La verità stessa non è mai risultato d’una ricerca travagliata. Piuttosto, è una premessa che concerne la perdizione di vite già segnate. Non è un caso che ne La fiamma del peccato di Billy Wilder, Walter Neff anticipi — nei primi minuti del film — quello che accadrà nelle successive due ore: «Non ho avuto i soldi e non ho avuto la donna». L’unico, vero mistero attiene all’impossibilità dell’uomo di soddisfare il proprio desiderio. Si tratta del medesimo enigma di cui parla Cain nella tristemente dimenticata prefazione a The Butterfly: «Io credo che la caratteristica dei miei racconti sia quella di aprire una porta proibita, e qui, più che nella violenza, nella sensualità e nelle altre cose citate per spiegarli, deve ricercarsi quel fascino che si attribuisce loro. I miei libri agiscono soprattutto nella mente». Il viaggio nella psiche dà corpo al terrore che scaturisce dall’avverarsi d’un desiderio, o — meglio — dall’impossibilità di appagare una brama rimanendo vivi. È per questo motivo che i mariti ingombranti muoiono puntualmente. Ma è per lo stesso motivo che il compimento del “piano perfetto” conduce protagonista e dark lady a una rovina coincidente con la morte o con una condanna. Questa malata meccanica del desiderio, in cui non è difficile cogliere alcuni temi della psicoanalisi freudiana, è assente dalle avventure dei duri. Anzi, le resistenze, che — in The Big Sleep — Marlowe oppone alle avances di giovanissima Carmen Sternwood, confermano quello che Stefano Tani scrive a proposito d’un detective che è «solo un cavaliere ben intenzionato ma di scarsa efficacia»: in grado di resistere alle provocanti curve della ninfomane psicopatica, ma incapace di far valere il proprio ordine etico oltre la soglia d’un piccolo appartamento.

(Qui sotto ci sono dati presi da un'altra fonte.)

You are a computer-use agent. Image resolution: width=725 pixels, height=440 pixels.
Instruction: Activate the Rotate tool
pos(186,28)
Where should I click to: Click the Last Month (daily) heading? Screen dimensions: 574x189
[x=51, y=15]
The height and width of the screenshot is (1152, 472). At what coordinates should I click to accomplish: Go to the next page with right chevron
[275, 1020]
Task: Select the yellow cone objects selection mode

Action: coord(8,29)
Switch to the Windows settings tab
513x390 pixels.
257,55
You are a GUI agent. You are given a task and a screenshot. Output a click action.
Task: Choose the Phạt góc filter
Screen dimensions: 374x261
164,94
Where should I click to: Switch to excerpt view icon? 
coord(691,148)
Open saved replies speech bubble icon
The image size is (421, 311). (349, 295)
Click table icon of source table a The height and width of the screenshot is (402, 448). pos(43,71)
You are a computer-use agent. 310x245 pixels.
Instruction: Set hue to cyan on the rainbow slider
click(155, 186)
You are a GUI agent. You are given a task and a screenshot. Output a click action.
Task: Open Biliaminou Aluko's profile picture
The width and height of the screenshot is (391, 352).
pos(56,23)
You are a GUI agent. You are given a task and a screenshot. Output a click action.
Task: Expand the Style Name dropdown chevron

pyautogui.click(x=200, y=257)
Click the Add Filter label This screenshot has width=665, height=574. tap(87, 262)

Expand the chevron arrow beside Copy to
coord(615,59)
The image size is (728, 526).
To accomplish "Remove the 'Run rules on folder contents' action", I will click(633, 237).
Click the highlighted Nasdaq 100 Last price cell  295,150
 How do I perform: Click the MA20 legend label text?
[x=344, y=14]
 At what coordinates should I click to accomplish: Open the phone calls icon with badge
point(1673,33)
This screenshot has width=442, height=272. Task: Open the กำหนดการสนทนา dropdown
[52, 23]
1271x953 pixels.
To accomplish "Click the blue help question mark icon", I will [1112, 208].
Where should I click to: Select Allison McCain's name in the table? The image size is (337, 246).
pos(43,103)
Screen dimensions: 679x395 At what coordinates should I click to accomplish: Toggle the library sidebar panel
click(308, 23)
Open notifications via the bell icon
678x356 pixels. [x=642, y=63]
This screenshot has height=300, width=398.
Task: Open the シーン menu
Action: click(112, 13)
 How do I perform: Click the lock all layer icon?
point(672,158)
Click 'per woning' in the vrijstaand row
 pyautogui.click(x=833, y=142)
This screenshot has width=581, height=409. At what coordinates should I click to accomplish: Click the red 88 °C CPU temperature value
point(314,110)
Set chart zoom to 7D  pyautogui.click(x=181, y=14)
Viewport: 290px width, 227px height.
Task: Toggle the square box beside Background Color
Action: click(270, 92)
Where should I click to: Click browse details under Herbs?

A dispetto del potere dei nomi, non è sulle colonne di «Black Mask», e nemmeno — ci permettiamo d’aggiungere — nel catalogo della Série Noire, che va cercata l’occulta potenza del Nero. E questo James M. Cain lo sapeva bene: «Io non appartengo alla scuola hard-boiled o cinica, che dir si voglia, né ad altre». E ancora: «Sebbene in vita mia io abbia letto forse venti pagine di Dashiell Hammett, Clifton Fadiman quando si riferisce al mio stile [il critico] può facilitarsi il lavoro con un gioco di parole definendolo hammett and tongs (“falce e martello”)».
Il bianco della pagina conserverà irrimediabilmente distinto ciò che innanzi allo schermo, nel buio della sala, tra le ombre dell’ultima caverna platonica, si presenta dello stesso colore.